O projeto contribuiu na Campanha de Imunização Prioritária da COVID-19 na Comunidade Quilombola Serra Verde, somando também a comemoração dos 20 anos da associação quilombola com apresentações de mazuca, maculelê, samba de roda, homenagem aos mais idosos da comunidade, capoeira, trio de forrozeiros e teatro com a história da capoeira e da comunidade. Desdobrou-se também na realização da comemoração ao dia da consciência negra, com o Cinema do Campo, exibindo e debatendo curtas metragens acerca da negritude, além de oficina de penteados afro com trancistas da comunidade e oficina de esculturas de barro, produzindo peças com a memória e história cotidiana da comunidade. Observou-se ainda a intensificação e engajamento em torno do debate e da formação de profissionais de saúde envolvidos nas especificidades da saúde das populações negras tradicionais, desdobrando-se dentre outros, nos espaços de formação acadêmico-pedagógico de tutoria, preceptoria, Trabalho de Conclusão de Residência e módulos de ensino do programa da RMSFC/UPE.

4 CONSIDERAÇÕES FINAIS

A pesquisa evidencia a relevância da realização de trabalhos de Educação Popular em Saúde junto as comunidades negras tradicionais: quilombolas do campo e povos de matriz africana. Reconhecendo a contribuição destes espaços na produção de territórios sustentáveis e saudáveis, promoção da saúde e de trabalhos sociais, representando polos de saúde e resistência da cultura afrodiaspórica.

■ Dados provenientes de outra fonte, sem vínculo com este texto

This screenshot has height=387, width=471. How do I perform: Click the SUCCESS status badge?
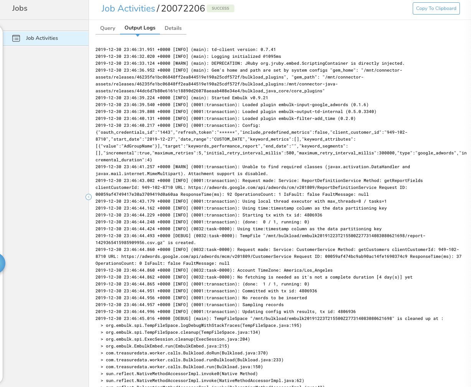coord(220,8)
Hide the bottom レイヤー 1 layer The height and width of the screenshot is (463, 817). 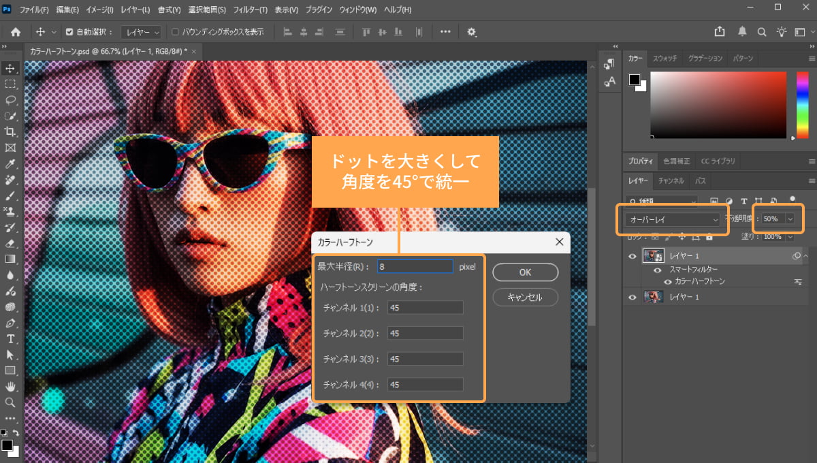tap(632, 296)
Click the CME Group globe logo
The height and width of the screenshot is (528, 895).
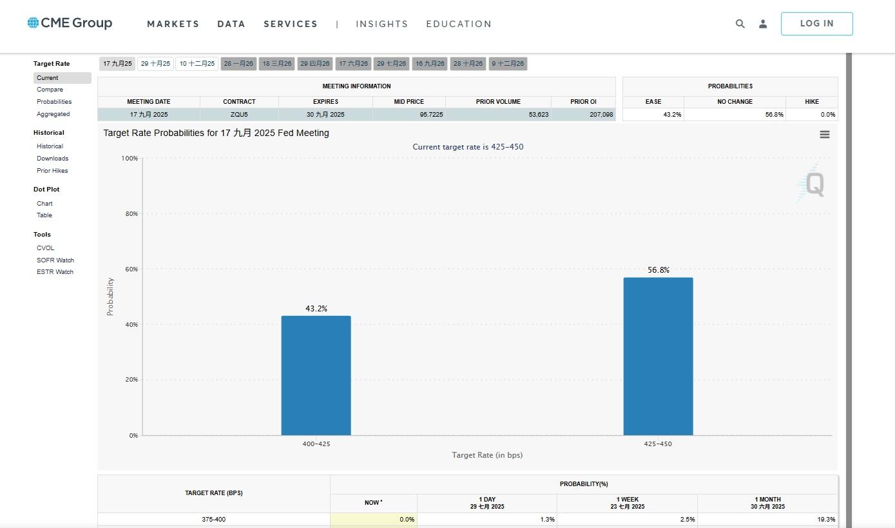(x=34, y=23)
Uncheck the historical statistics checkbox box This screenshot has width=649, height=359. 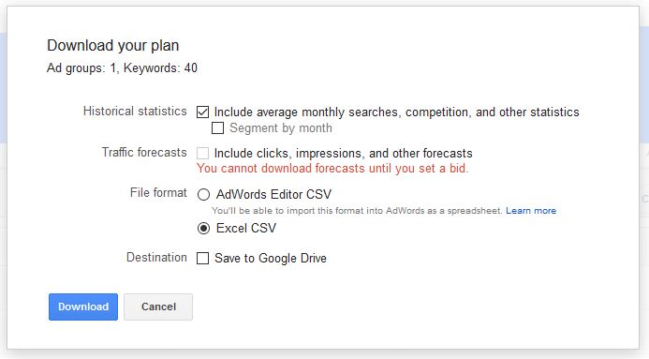(x=202, y=112)
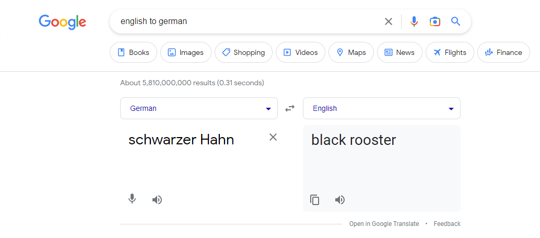
Task: Clear the search bar text
Action: coord(389,21)
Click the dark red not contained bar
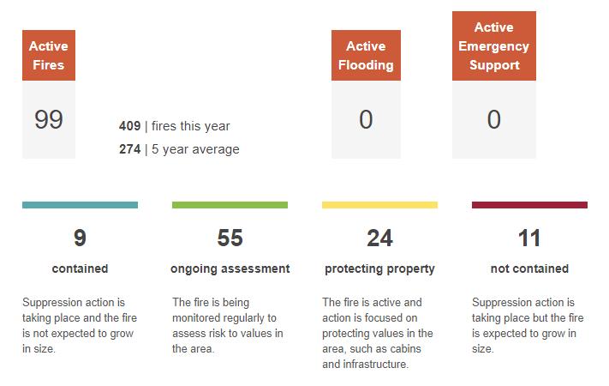The height and width of the screenshot is (386, 609). (x=529, y=205)
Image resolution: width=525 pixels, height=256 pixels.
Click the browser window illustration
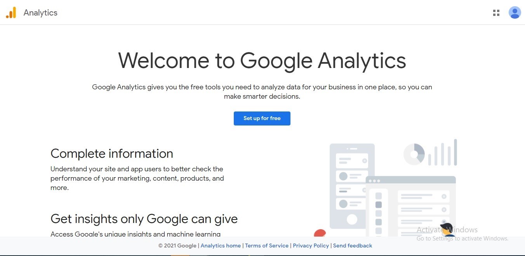tap(410, 206)
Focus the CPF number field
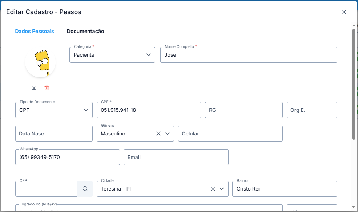 click(149, 110)
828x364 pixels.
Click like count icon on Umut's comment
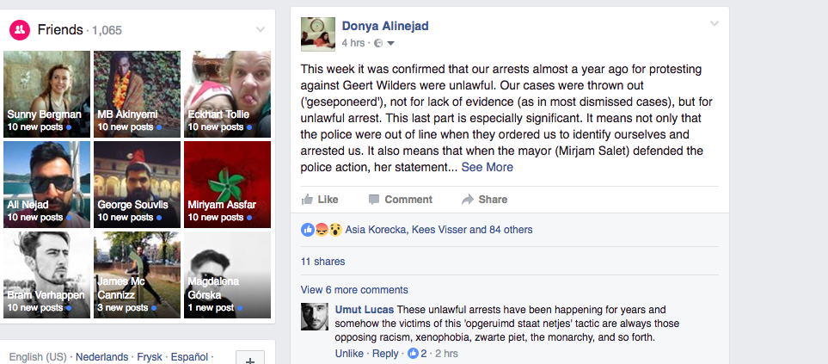pos(413,354)
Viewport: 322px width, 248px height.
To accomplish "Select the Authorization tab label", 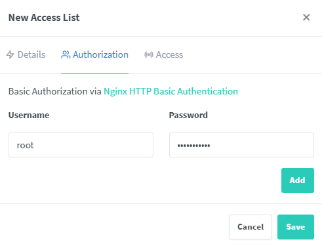I will click(x=100, y=54).
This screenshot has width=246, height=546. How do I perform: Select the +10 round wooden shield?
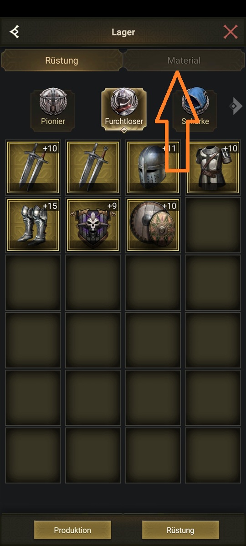coord(153,224)
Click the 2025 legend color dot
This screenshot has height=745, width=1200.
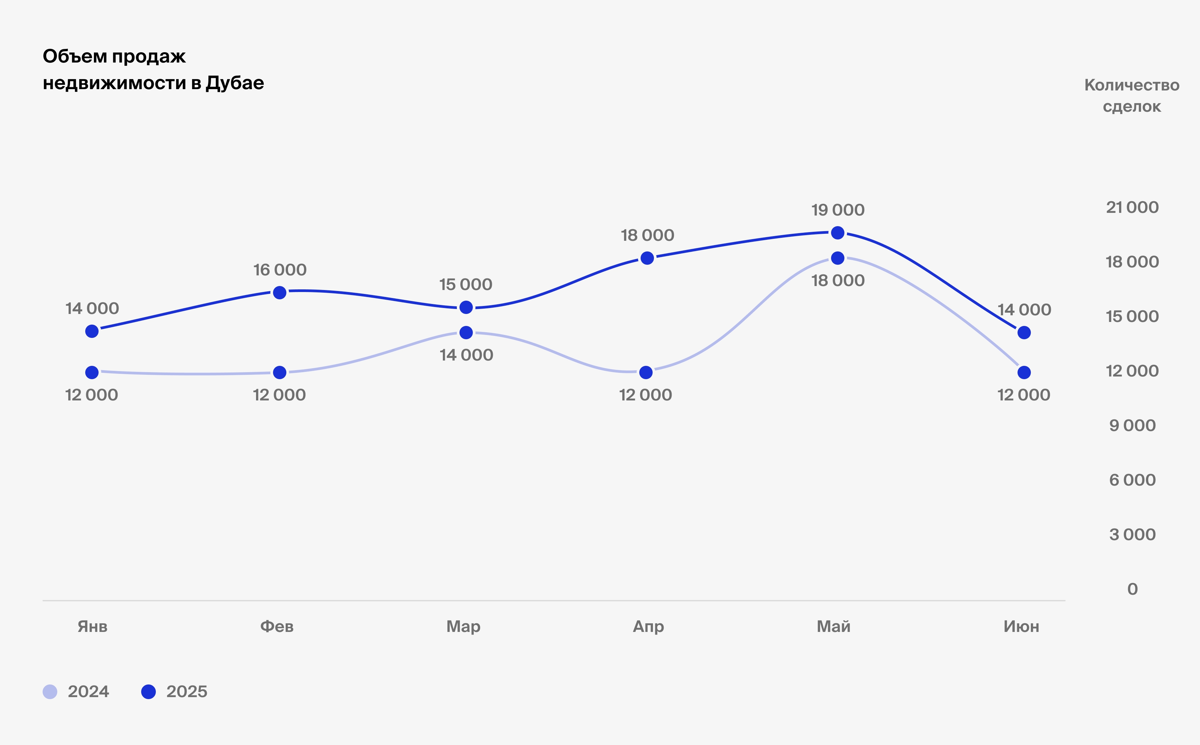[148, 692]
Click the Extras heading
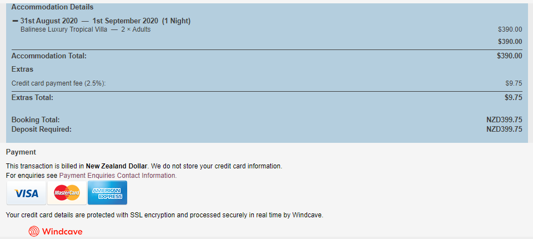Screen dimensions: 533x239 [x=22, y=69]
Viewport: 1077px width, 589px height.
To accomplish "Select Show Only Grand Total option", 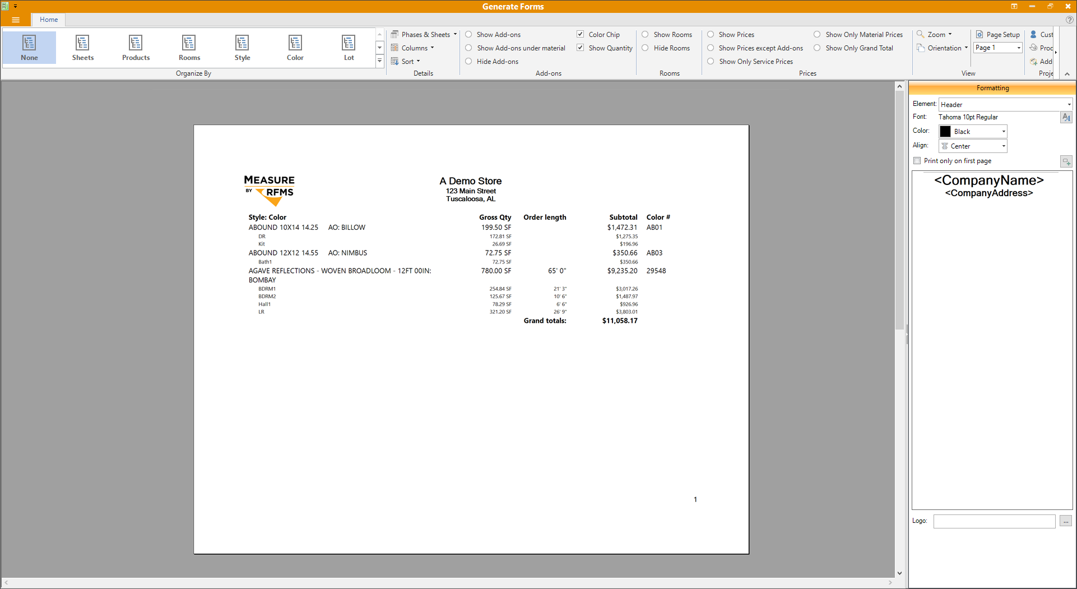I will (x=817, y=48).
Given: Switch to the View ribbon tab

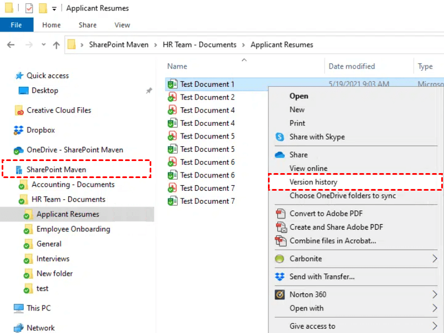Looking at the screenshot, I should pos(122,25).
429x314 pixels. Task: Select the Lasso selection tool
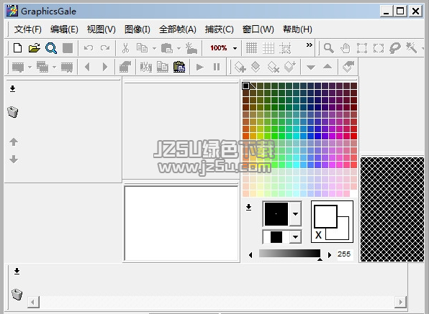[x=394, y=48]
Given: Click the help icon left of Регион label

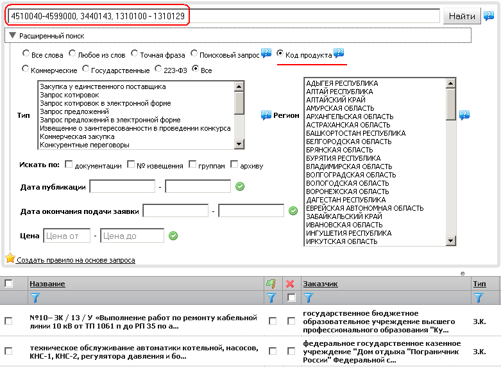Looking at the screenshot, I should point(266,115).
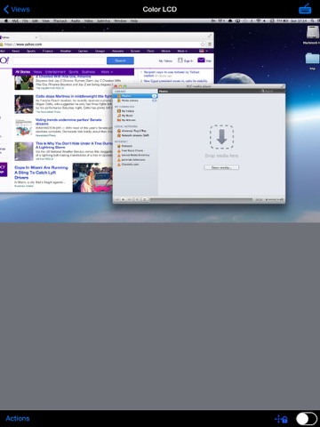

Além disso, revela a potência por trás da valorização dos saberes e práticas populares no cuidado integral a saúde de forma equânime. Possibilitando a formação de profissionais de saúde com atuação voltada as especificidades de saúde das populações negras. O diálogo intra e intersetorial, aparece na pesquisa como um elemento relevante na produção de iniciativas de saúde e construção de redes de cuidado e debate em torno de temáticas voltadas a grupos populacionais historicamente vulnerabilizados.